6 thoughts on “How Fallout 3 Should Have Been

  1. I’ve always liked the intro sequence to the old Origin post-apocalyptic game Bad Blood. Starts with a view of a farmhouse surrounded by lush fields, then white flash, mushroom cloud, farmhouse is charred ruins. As the credits are displayed, the scene transforms through a series of fades. First a lean-to and a campfire are visible inside the ruined farmhouse, then a few more, then the remains of the house are entirely replaced by a crude dewlling that presumably used all the salvageable wood, and after a few more such transitions it’s a fortified settlement with a stockade, which is where the game begins.

  2. The area in New Vegas wasn’t hit by the bombs, and there is at least one (guarded) open-air farm visitable in the game, so it’s a bit better in that respect.

  3. I TOTALLY AGREE!
    I like the dynamical meaning that the game creates by having me run around scavenging, fighting, and conducting some bland diplomacy, and I even like the general theme of a ruined future-past, but all of the actual meaning created by symbols and signifiers in the game are [nonsensical]! Maybe they could have explained that all of the humans are dumb now because of a radiation side effect, and so they continue to somehow maintain the world in a ruined state without building anything new.
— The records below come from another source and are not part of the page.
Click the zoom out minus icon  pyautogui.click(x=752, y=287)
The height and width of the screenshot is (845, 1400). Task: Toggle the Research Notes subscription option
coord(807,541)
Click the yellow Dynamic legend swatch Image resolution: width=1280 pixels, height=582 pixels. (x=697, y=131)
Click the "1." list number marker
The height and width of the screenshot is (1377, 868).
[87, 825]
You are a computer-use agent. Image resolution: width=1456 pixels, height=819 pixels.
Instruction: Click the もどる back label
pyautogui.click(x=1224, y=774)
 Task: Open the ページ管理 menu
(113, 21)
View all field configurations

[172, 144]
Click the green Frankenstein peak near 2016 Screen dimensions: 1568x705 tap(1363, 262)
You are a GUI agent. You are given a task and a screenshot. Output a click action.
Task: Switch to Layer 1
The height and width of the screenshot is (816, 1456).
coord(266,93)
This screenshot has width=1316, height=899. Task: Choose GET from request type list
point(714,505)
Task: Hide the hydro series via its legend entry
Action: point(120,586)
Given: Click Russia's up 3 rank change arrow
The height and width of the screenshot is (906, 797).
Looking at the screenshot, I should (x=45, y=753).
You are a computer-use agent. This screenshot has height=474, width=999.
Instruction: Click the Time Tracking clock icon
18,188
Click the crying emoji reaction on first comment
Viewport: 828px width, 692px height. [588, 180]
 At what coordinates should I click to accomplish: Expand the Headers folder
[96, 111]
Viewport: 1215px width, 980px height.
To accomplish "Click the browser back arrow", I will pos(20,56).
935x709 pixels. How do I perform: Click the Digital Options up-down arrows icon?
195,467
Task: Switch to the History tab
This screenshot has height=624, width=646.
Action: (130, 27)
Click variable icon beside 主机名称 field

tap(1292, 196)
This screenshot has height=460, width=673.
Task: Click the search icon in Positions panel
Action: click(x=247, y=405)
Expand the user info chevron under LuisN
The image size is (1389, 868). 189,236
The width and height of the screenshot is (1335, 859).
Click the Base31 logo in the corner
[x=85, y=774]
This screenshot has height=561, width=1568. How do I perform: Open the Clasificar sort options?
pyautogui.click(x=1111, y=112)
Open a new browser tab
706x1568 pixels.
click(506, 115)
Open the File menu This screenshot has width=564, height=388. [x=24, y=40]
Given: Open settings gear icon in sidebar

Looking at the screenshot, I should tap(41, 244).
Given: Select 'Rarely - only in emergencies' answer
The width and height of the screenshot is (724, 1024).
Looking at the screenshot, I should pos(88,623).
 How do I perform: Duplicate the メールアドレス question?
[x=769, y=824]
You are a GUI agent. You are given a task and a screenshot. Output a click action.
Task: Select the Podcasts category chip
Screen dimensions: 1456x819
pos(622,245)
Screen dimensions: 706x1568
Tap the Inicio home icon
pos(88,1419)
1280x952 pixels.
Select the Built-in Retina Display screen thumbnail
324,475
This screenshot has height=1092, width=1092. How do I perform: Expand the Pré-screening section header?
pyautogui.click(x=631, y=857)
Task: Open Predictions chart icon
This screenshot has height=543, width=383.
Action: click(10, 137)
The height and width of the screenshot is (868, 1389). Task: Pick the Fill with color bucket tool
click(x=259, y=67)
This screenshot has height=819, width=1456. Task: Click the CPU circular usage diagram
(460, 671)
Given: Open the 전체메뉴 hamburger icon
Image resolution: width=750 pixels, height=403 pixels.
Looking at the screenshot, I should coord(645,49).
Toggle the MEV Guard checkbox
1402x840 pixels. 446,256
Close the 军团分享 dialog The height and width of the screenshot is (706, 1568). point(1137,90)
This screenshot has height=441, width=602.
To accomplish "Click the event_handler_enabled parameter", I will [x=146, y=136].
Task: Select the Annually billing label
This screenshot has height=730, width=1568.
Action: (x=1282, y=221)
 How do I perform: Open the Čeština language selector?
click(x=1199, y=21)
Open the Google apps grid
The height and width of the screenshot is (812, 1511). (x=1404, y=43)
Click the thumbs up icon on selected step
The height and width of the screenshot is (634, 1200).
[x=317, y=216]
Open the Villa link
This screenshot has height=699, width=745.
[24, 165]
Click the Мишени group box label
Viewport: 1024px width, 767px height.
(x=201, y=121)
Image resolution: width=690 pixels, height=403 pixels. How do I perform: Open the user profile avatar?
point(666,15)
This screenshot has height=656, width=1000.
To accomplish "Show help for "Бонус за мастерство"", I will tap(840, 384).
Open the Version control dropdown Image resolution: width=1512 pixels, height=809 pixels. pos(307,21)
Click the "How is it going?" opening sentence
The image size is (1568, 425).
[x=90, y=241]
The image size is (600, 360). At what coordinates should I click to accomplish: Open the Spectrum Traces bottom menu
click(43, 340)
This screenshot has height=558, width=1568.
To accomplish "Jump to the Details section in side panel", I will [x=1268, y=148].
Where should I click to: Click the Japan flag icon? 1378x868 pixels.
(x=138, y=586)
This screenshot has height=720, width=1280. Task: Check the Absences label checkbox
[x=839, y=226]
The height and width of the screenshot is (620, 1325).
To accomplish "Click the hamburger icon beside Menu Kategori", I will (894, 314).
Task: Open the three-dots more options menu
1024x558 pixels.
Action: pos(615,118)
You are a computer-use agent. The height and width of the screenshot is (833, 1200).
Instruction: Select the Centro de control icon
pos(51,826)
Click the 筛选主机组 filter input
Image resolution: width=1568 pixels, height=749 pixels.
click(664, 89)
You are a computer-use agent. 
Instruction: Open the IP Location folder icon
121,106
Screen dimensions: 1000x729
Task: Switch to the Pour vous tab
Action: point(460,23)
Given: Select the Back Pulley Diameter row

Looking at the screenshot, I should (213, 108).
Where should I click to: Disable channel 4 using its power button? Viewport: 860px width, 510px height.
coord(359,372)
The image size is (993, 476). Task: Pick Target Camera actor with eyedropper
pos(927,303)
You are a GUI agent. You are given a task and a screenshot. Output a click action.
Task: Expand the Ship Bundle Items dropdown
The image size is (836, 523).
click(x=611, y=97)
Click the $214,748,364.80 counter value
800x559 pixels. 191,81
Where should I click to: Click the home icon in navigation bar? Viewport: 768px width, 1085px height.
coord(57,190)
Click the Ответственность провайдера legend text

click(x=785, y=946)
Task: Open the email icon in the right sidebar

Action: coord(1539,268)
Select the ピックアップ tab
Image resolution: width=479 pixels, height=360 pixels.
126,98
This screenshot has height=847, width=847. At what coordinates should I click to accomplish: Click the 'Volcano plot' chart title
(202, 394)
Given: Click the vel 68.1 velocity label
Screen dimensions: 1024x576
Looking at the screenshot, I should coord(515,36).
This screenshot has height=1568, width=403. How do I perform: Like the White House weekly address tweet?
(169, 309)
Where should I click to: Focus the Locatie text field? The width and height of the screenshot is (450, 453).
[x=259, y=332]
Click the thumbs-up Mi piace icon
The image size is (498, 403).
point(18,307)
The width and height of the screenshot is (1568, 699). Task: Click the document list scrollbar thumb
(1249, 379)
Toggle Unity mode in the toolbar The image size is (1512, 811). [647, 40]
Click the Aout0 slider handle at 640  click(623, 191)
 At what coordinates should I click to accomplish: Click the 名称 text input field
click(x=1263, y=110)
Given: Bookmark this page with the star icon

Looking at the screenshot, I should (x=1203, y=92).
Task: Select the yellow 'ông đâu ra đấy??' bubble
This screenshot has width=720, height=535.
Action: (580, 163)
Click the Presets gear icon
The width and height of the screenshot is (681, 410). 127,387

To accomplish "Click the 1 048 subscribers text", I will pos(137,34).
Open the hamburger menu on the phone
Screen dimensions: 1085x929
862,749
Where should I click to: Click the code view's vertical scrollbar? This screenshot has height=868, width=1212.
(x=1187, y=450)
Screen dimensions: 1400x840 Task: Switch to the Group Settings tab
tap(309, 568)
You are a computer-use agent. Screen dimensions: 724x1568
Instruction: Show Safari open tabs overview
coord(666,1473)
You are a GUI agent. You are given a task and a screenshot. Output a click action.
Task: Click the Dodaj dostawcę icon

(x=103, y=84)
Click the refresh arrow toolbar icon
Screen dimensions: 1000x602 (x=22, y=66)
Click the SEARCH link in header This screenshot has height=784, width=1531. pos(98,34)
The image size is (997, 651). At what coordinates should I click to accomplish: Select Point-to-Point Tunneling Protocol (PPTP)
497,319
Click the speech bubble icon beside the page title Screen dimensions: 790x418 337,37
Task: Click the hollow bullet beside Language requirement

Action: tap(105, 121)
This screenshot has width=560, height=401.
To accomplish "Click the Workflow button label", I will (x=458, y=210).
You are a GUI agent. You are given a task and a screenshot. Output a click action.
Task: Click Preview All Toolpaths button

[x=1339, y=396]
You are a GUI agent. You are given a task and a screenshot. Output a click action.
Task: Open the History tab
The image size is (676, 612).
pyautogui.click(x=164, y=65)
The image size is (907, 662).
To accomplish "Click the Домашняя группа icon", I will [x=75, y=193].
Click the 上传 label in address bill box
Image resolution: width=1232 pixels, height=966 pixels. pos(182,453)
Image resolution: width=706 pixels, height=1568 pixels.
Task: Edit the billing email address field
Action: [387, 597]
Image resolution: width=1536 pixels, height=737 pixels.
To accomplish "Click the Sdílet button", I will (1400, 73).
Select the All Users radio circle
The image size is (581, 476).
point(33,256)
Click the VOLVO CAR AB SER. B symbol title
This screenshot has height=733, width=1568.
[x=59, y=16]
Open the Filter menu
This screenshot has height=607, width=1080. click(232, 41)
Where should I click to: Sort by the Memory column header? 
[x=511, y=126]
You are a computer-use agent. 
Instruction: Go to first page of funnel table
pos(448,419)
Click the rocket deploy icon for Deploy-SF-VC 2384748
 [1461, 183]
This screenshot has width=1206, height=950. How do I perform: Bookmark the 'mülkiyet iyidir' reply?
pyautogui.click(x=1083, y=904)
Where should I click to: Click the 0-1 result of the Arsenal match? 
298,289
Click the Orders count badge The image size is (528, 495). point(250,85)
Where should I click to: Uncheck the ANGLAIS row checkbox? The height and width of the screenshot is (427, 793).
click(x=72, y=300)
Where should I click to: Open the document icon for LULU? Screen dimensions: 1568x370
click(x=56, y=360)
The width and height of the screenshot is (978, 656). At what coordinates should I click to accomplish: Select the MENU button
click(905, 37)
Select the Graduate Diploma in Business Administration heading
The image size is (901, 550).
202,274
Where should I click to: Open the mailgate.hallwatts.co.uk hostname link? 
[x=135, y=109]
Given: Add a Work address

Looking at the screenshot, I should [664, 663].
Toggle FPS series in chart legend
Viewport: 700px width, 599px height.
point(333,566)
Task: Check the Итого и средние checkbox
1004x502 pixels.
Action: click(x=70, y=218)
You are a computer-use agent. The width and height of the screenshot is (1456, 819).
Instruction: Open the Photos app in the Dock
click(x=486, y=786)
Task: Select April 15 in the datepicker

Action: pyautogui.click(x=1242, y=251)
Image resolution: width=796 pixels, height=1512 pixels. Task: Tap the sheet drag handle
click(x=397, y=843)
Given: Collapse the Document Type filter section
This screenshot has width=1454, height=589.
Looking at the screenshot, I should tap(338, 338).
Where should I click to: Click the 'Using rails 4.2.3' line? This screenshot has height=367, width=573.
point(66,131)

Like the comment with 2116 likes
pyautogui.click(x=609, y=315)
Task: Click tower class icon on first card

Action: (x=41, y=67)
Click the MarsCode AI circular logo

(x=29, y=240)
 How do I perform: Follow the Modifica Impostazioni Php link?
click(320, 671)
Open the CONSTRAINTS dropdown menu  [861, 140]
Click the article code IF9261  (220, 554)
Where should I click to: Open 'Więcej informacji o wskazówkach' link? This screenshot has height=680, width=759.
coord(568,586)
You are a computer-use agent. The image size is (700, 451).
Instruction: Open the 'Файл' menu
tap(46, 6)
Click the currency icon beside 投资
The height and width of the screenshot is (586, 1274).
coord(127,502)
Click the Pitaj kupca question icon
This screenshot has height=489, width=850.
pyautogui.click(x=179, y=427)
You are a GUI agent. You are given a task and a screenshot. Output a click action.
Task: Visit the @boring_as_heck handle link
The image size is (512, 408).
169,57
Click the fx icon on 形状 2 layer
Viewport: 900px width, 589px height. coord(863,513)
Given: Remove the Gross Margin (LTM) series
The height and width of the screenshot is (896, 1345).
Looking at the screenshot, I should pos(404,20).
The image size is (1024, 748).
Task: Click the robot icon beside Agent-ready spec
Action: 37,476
Maybe that would help with a few discrepancies. But the architecture of all of the buildings is tedious, namely the condition they are in and the way they all feel the same inside.

  4. i never knew the year in follout 3, for me it was just after the bombs fell.
    what i didnt like was that it had less options when chatting and the obligatory option “ima gona kill ya” to initate a fight with anyone

    other than that it was k.

  5. Fallout New Vegas does have farms. There are at least two, one near New Vegas, and many small ones in the starting town, Goodsprings. However, there are also many wild fruit and plants that you can collect. There is a town in the northwest which does have trees. There is also a Vault which has various plants overgrowing the outside of it, and more on the inside.

  6. There is a better sense of a developing, growing frontier in FNV. New Vegas–as in the titular town–itself is almost an affront to all the ramshackle developments in F3, as its a fully-powered, well-maintained independent state unto itself (not completely self-sufficient, though, as will become evident in the game). It helps that one of the running themes throughout the game is the development of civilization among the frontier, with the differing factions having different viewpoints on the subject. Any lack of development in FNV could be assigned to the fact that much of the territory is contested territory, as the numerous bases and makeshift camps throught attest to.

    As for F3, I try not to let it bother me too much. I figure that the developers just wanted it to be far removed from the continuity of the previous games so they could defray any fan complaints. Obviously, this strategy wasn’t quite effective.